- [Aim of the exercise] Can you copy out the data exactly? Leave the images out.

%%

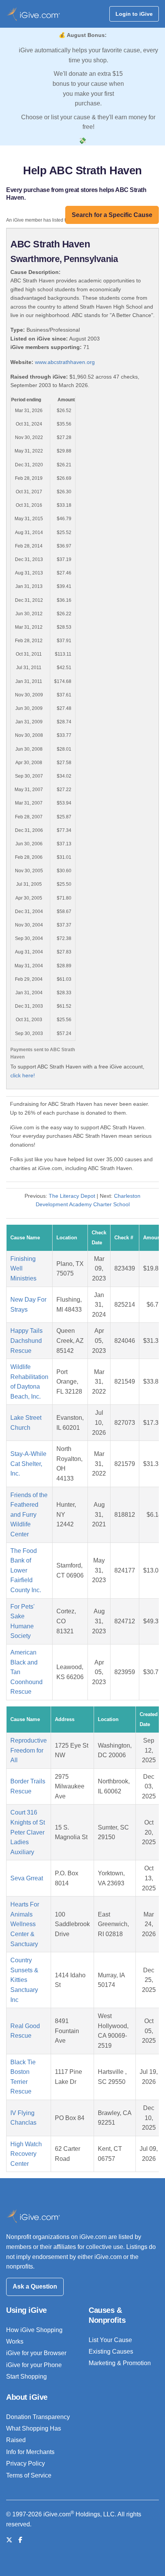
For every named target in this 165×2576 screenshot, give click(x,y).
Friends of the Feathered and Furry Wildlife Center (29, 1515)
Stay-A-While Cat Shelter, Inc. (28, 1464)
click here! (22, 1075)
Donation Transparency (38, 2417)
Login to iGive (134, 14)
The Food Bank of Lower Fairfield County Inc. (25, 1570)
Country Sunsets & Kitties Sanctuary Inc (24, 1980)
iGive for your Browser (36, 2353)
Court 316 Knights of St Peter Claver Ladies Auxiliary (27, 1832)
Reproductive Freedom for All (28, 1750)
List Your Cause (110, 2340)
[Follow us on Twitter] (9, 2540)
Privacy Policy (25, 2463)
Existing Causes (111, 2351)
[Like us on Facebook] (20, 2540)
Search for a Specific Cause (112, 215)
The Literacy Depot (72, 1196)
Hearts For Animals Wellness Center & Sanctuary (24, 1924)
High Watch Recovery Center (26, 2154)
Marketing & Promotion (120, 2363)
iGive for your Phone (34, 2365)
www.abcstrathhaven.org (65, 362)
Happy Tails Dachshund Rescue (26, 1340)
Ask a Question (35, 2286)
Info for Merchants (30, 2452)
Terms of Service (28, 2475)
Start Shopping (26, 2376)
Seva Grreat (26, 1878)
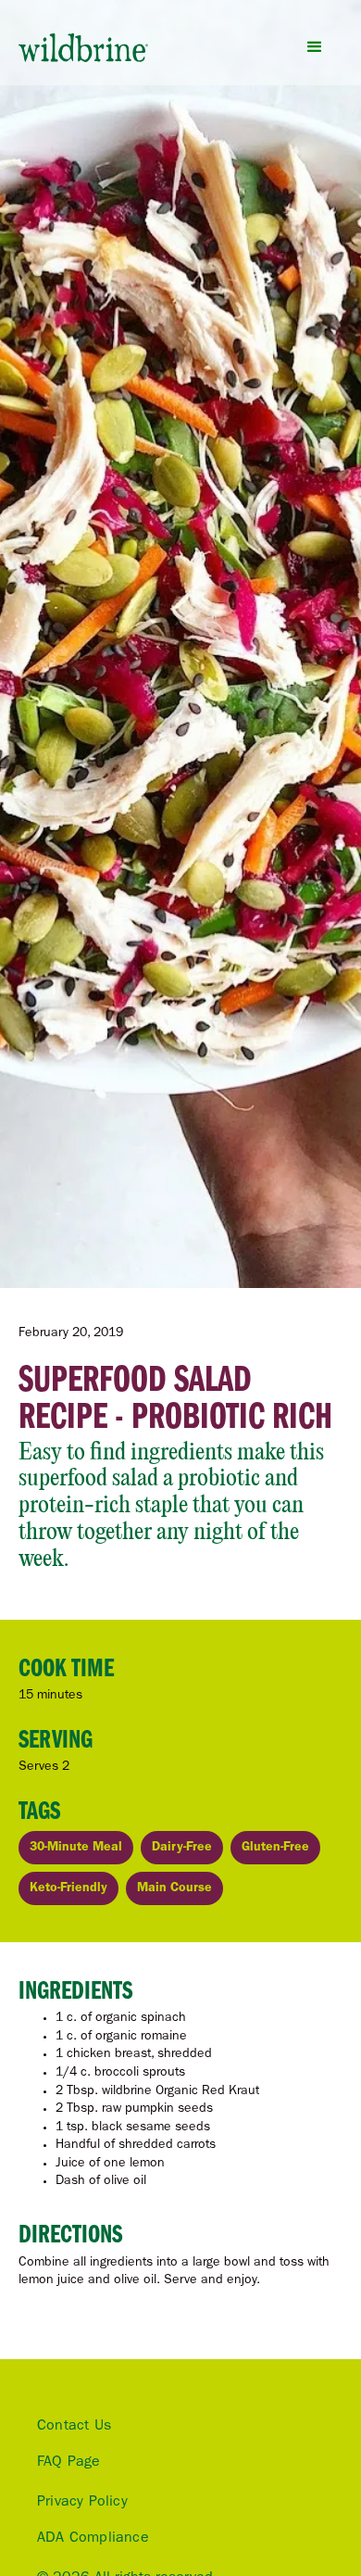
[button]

%%

- [Task solution]
For every named target in this 165×2576 screenshot, give click(x,y).
Friends of the Feathered and Furry Wildlife Center (29, 1515)
Stay-A-While Cat Shelter, Inc. (28, 1464)
click here! (22, 1075)
Donation Transparency (38, 2417)
Login to iGive (134, 14)
The Food Bank of Lower Fairfield County Inc. (25, 1570)
Country Sunsets & Kitties Sanctuary Inc (24, 1980)
iGive for your Browser (36, 2353)
Court 316 Knights of St Peter Claver Ladies Auxiliary (27, 1832)
Reproductive Freedom for All (28, 1750)
List Your Cause (110, 2340)
[Follow us on Twitter] (9, 2540)
Privacy Policy (25, 2463)
Existing Causes (111, 2351)
[Like us on Facebook] (20, 2540)
Search for a Specific Cause (112, 215)
The Literacy Depot (72, 1196)
Hearts For Animals Wellness Center & Sanctuary (24, 1924)
High Watch Recovery Center (26, 2154)
Marketing & Promotion (120, 2363)
iGive for your Phone (34, 2365)
www.abcstrathhaven.org (65, 362)
Happy Tails Dachshund Rescue (26, 1340)
Ask a Question (35, 2286)
Info for Merchants (30, 2452)
Terms of Service (28, 2475)
Start Shopping (26, 2376)
Seva Grreat (26, 1878)
[button]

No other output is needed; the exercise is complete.